UNDERSTAND THE CYCLICAL NATURE OF WHAT YOU’RE DOING
If you’re helping your children with their finances to the detriment of your own (like giving them so much money that you’re forced to put your own retirement savings on hold), it’s more likely that your children may need to step in and help you down the road, perhaps with costs for long-term care. This may be likely to happen at the point when they’re trying to launch their own kids, which could be an insurmountable burden. So, ask yourself: Am I better off pushing my kids to be more financially independent now so that I can be more financially independent later?
OFFER HELP WITH INFORMATION — NOT WITH CASH
Sometimes what your children actually need most is advice about how to make their financial lives function better. Thankfully, there are steps you can take to guide your child without opening your wallet that will help them get closer to financial independence. For example, you can help them make a budget, track their expenses, or figure out how to sign up for the new student loan repayment program so they can maximize their monthly outlay. At HerMoney, our bestselling book “How to Money” offers an excellent guide for young people just launching their financial lives, and for those looking to dive a little deeper, we have a dedicated young adult version of our popular FinanceFixx course starting February 26th. During this 8-week course, your kids will get the kind of money makeover that can start put them on a path to lifelong financial independence.

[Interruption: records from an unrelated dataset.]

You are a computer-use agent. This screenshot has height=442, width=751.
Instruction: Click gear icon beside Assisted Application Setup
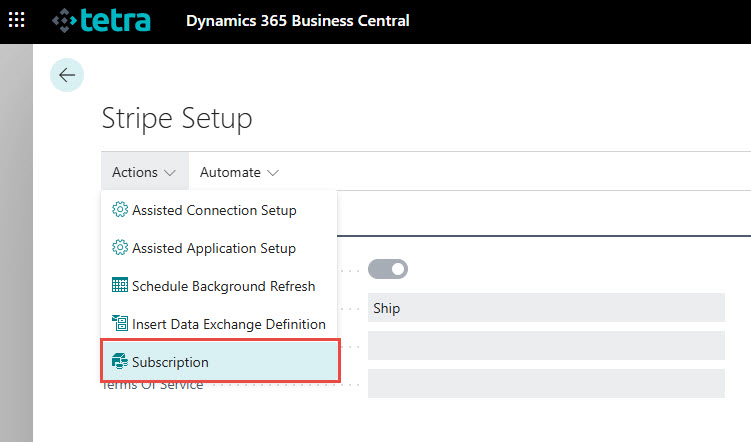pyautogui.click(x=120, y=248)
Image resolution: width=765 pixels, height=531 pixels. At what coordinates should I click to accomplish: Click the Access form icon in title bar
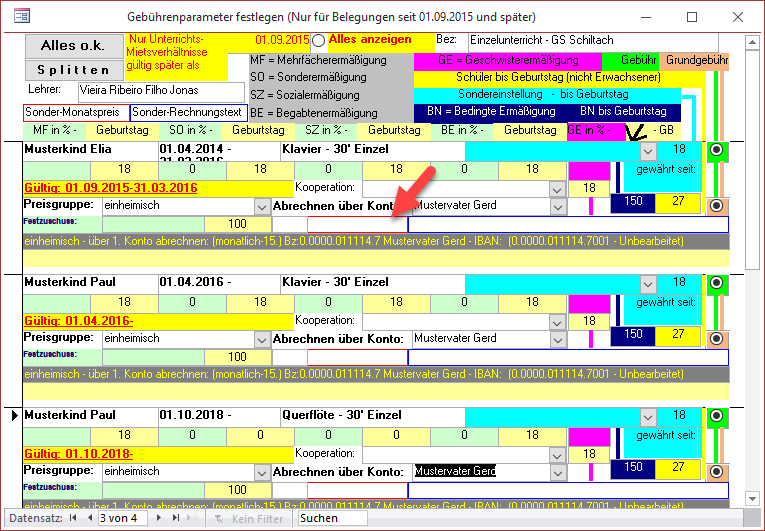click(x=20, y=17)
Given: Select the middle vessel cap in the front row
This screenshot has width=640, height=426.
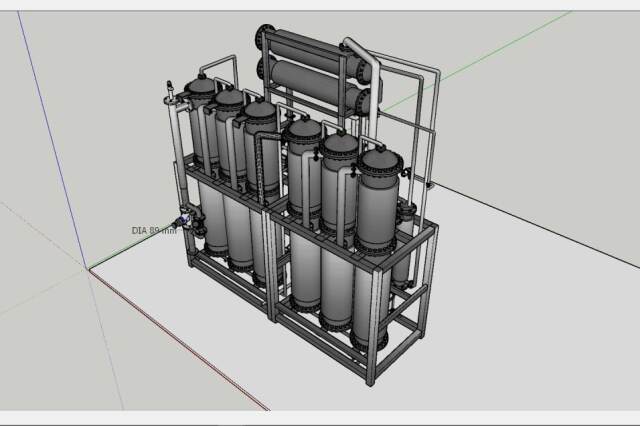Looking at the screenshot, I should pyautogui.click(x=340, y=143).

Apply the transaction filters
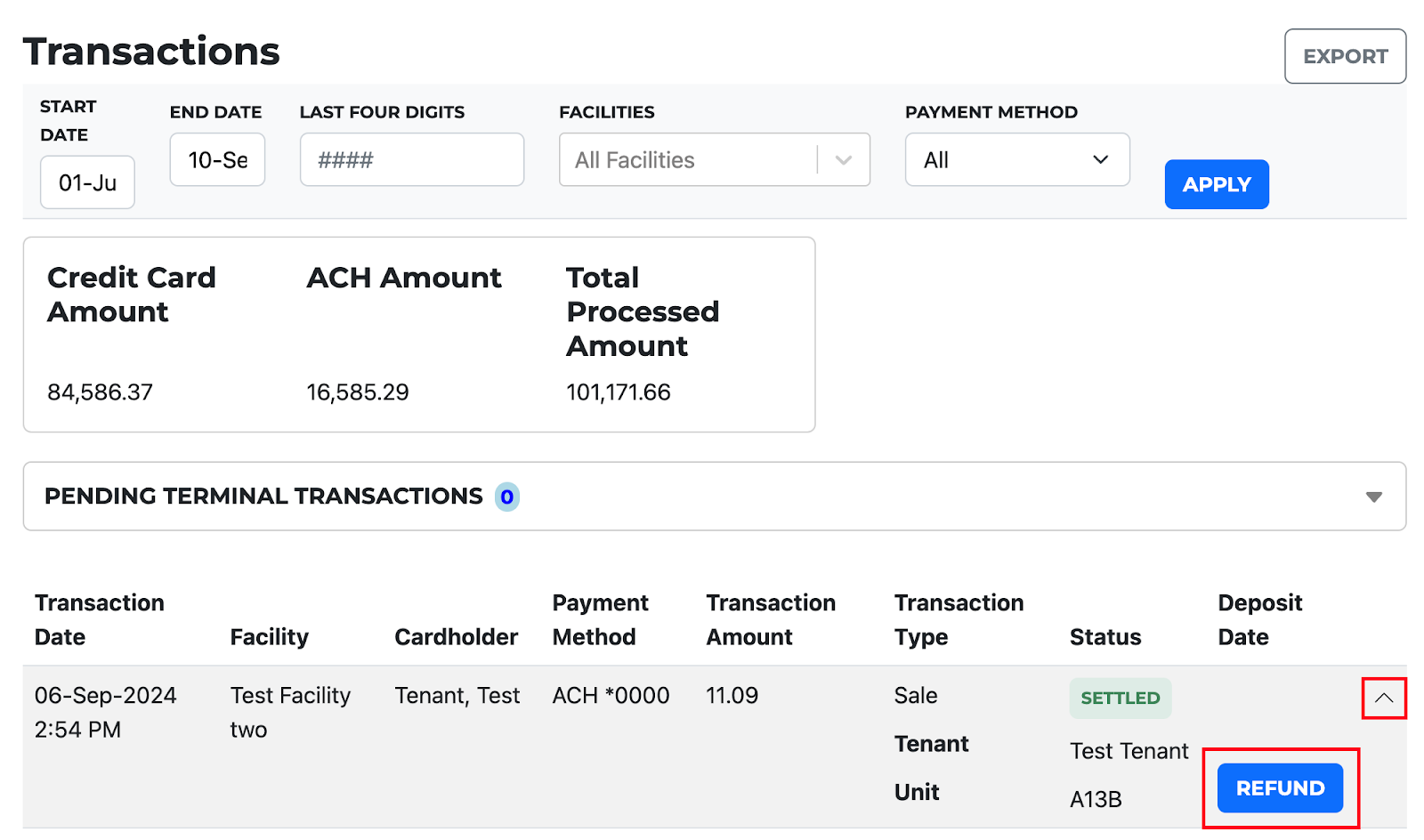pyautogui.click(x=1217, y=184)
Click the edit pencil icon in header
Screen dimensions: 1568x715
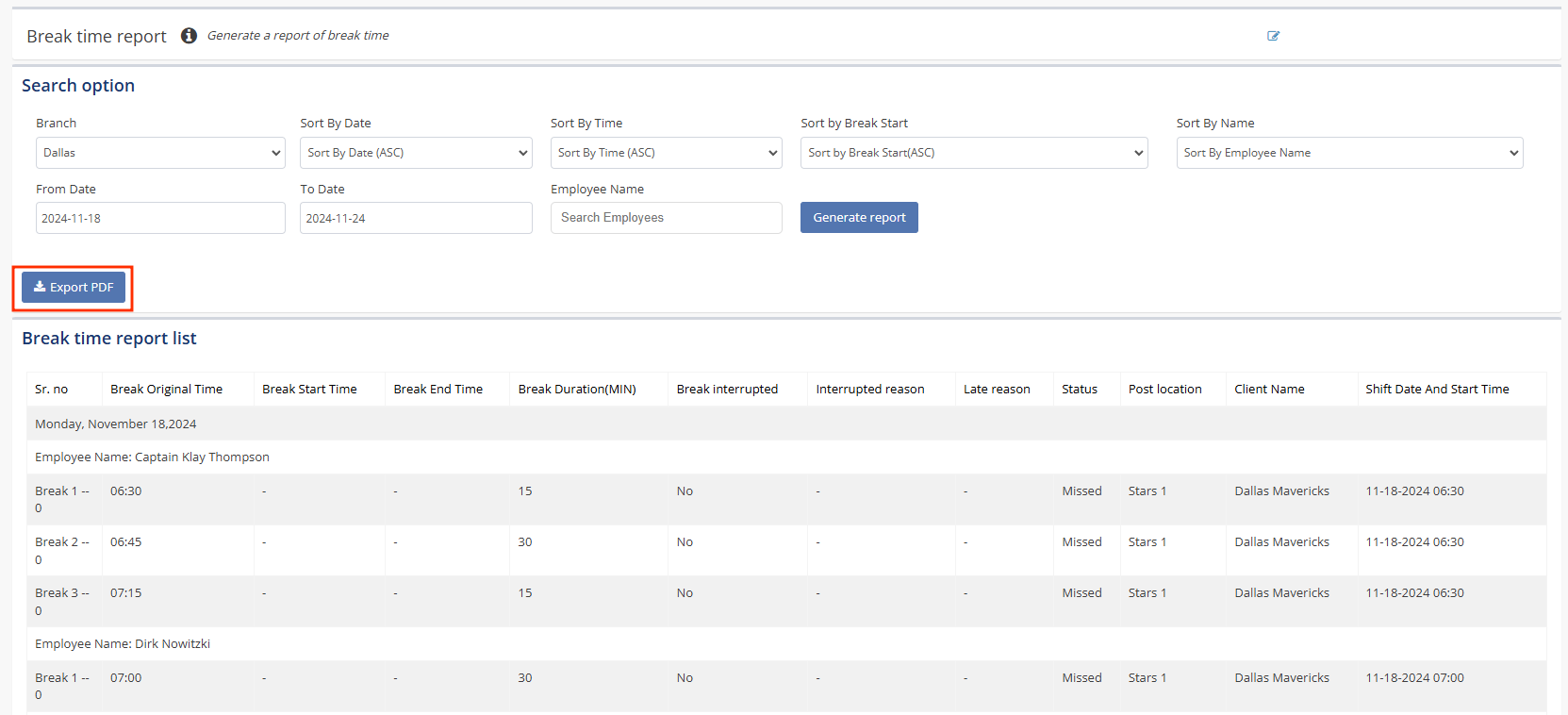[1273, 36]
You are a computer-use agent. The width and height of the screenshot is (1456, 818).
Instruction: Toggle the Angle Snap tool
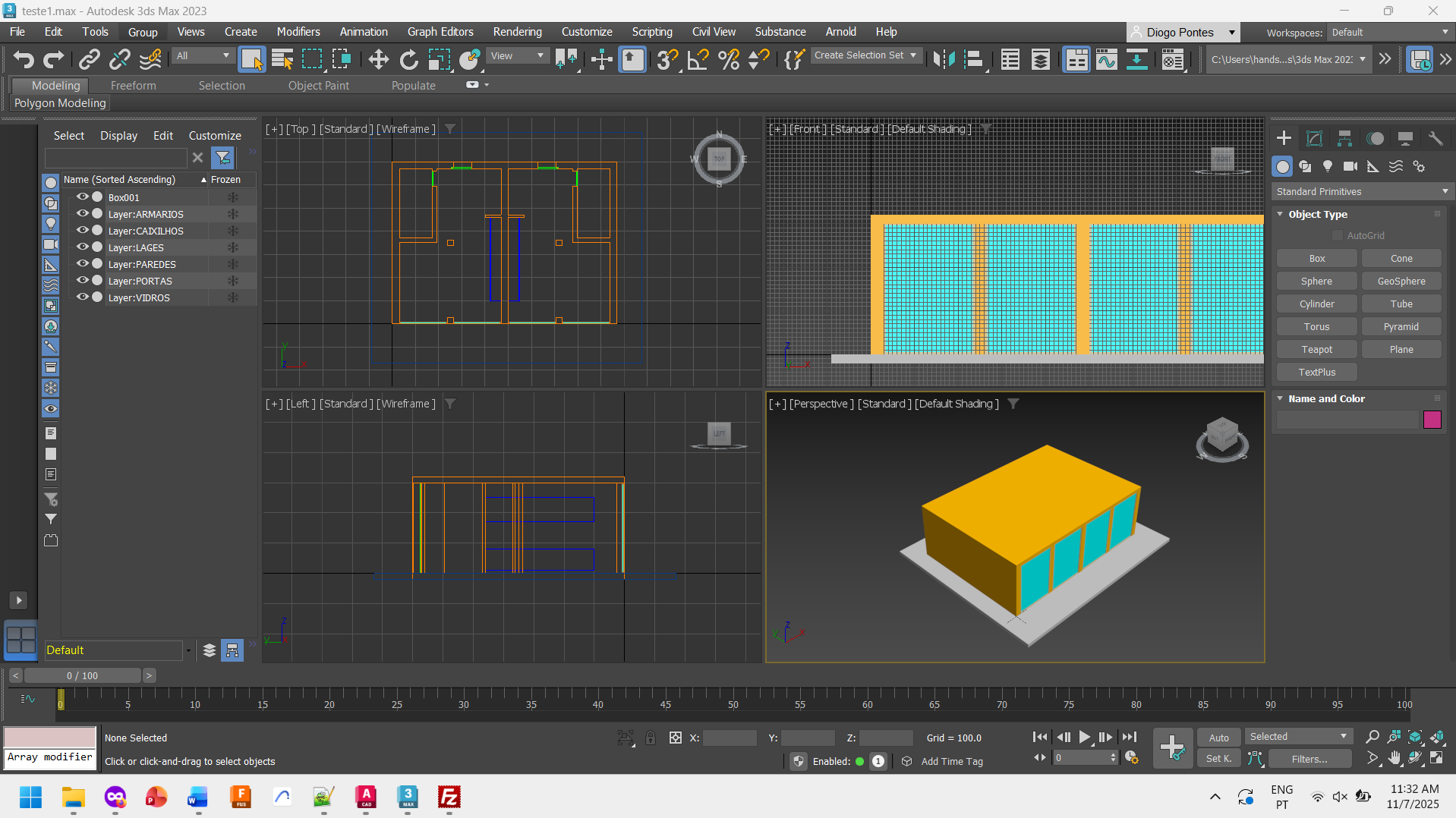698,59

IF YOUR CHILDREN ARE YOUNGER, THINK AHEAD
We know that a big roadblock standing in the way of adult children becoming financially independent is student loan debt. The very best way your family can minimize student loan debt is to stop it before it happens — this can be accomplished when you choose a school that provides good value for the money. In other words, look at schools that are willing to give your child a decent amount of aid in the form of grants and scholarships, or look at community colleges. For example, doing two years at a community college and then transferring those credits to a four year college can cut the price of overall college tuition in half. All of this translates to casting a wide net when applying, and thinking outside the box when it comes to higher ed.
START GRADUALLY
Today, more young adults from the ages of 18-24 live with their parents than in the past, according to the Pew Research Center. However, 72% of young adults who still live at home with their parents say they contribute financially to the household in some way. This could be by covering the cost of groceries, helping out with utility bills, or even the rent or mortgage. If you have adult children under your roof who aren’t kicking in their fair share, it’s time to sit down with them and go over your own household budget. Identify ways that are realistic for them to contribute — not just to reduce your own expenses, but most importantly to get them used to being responsible for a monthly household expense.
SET SOME LIMITS
Whether your child is living with you, or whether you’re giving them a particular sum each month or paying certain bills, it’s time you establish a roadmap for exactly how long this support will continue, and in what way you’d like to phase it out. Be above board with your kids about your needs and plans, so that they can develop their own strategies and best practices for financial independence. It may seem tough at first, but with you to guide them along the way, there’s nothing your little big ones can’t accomplish.